Current model of pathogenesis of IBD
- transepithelial flux of microbes activates innate and adaptive immune responses
- In susceptible host, subsequent TNF release and other inflammatory signals increase tight junction permeability
- establish a self-amplyfing cycle of microbial influx and host immune responses that ultimately culminate in IBD
Genetics of IBD
- most genes are shared bw UC and CD
- familial clustering and concordance of monozygotic twins is 50% for CD and 50% for UC
What gene polymorphisms is associated with CD? What does it encode?
- NOD2 (nucleotide oligomerization binding domain 2)
- encodes a protein that binds to intracellular bacterial peptidoglycan and subsequently activates NF-kB
- Disease associated NOD2 variants are less effective are recognizing and combating microbes which enter lamina propria and trigger greater inflammatory responses
- Other genes also related to microbial recognition and regulate immune responses
Mucosal immune responses
- In CD, helper T cells are polarized to produce TH1 cytokines
- TH17 cells may also be contributory and polymorphisms in the IL-23 receptor (regulating TH17 cell development) may be protective
What cytokines are associated with IBD pathogenesis
-TNF, IFN-y, and IL-13 and immunoregulatoriy molecules like IL-10 and TGF-B also contribute to IBD pathogenesis
Mutations in what are linked to severe, early onset IBD?

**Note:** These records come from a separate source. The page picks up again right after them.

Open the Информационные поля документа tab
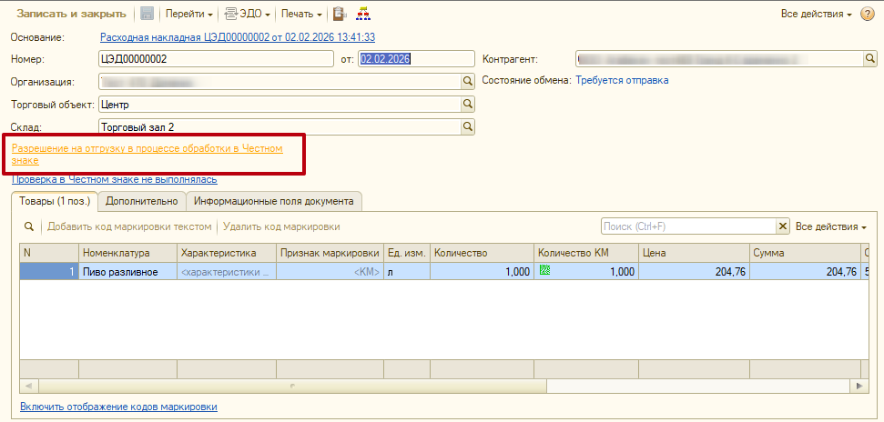884x422 pixels. tap(274, 201)
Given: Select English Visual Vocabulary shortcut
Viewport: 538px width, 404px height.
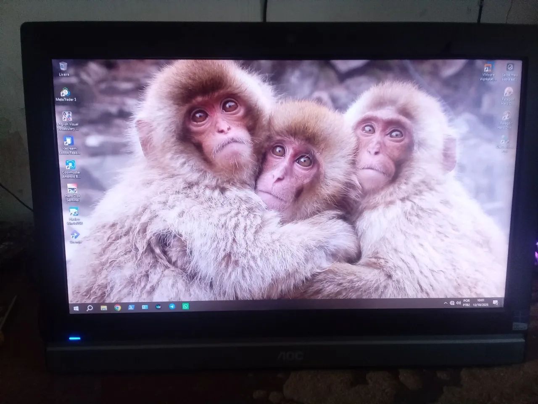Looking at the screenshot, I should pyautogui.click(x=67, y=121).
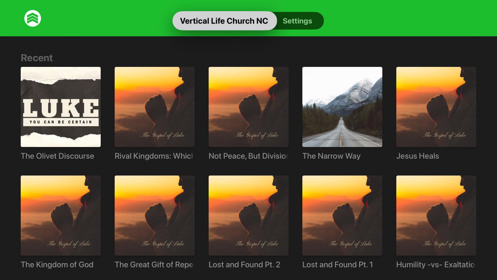Select the Jesus Heals artwork
497x280 pixels.
(436, 107)
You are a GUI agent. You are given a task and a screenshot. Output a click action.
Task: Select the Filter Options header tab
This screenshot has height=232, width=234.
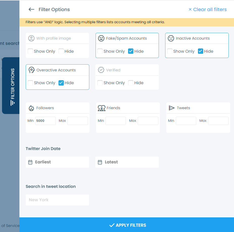pyautogui.click(x=54, y=9)
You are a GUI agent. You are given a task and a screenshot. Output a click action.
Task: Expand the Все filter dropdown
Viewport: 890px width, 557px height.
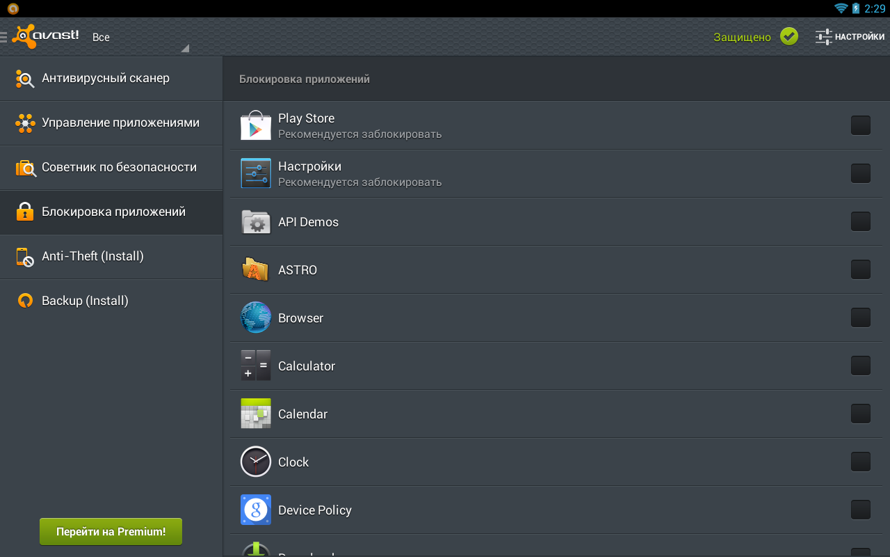[139, 38]
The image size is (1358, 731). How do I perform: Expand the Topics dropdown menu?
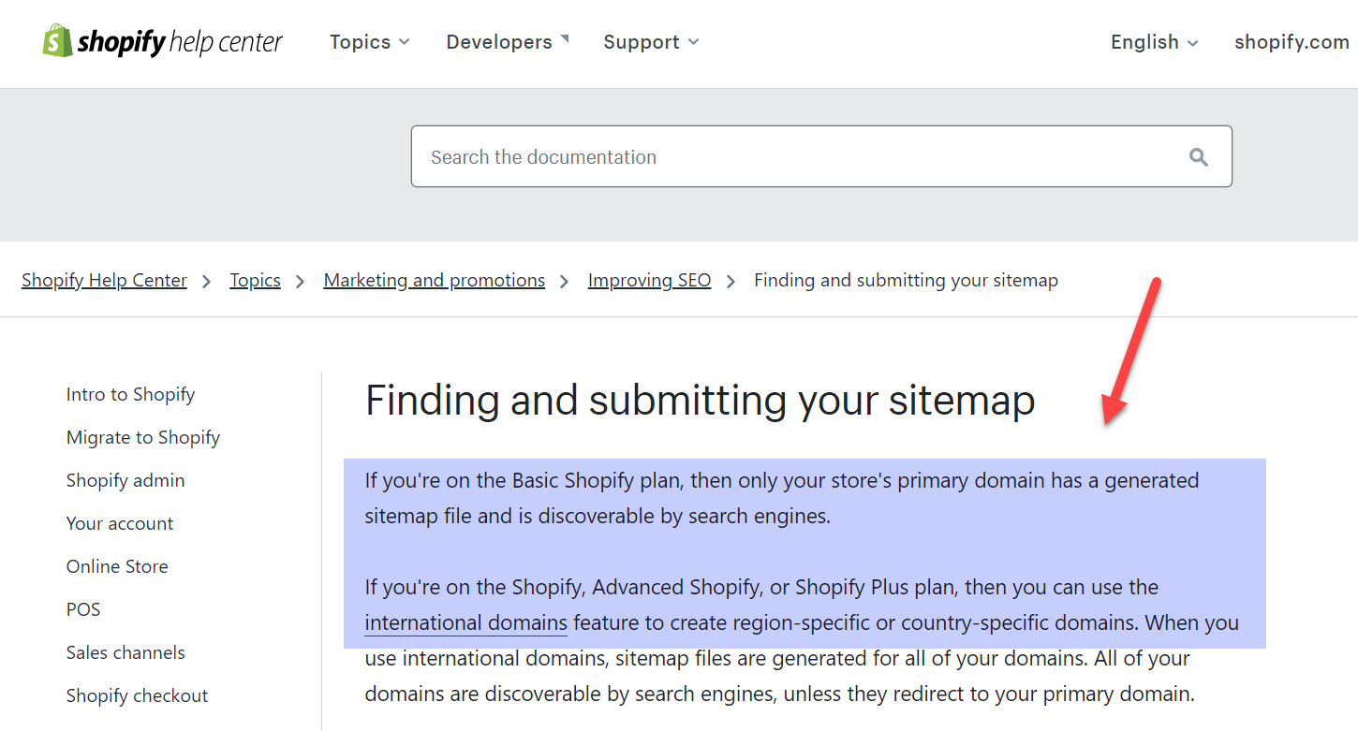tap(369, 42)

-Autosomal recessive mutations of IL-10 and IL-10 receptor
Epithelial cell defects in IBD
-Barrier dysfunction, including defects in epithelial tight junctions, transporter genes, and polymorphisms in extracellular matrix proteins or metalloproteinases are associated with IBD
Microbiota
-Composition of the GI flora, and in particular those organisms that populate the intestinal mucus layer may influence pathogenesis by affecting innate and adaptive immune responses
Treatment of IBD
-Antibiotics can be helpful in managing IBD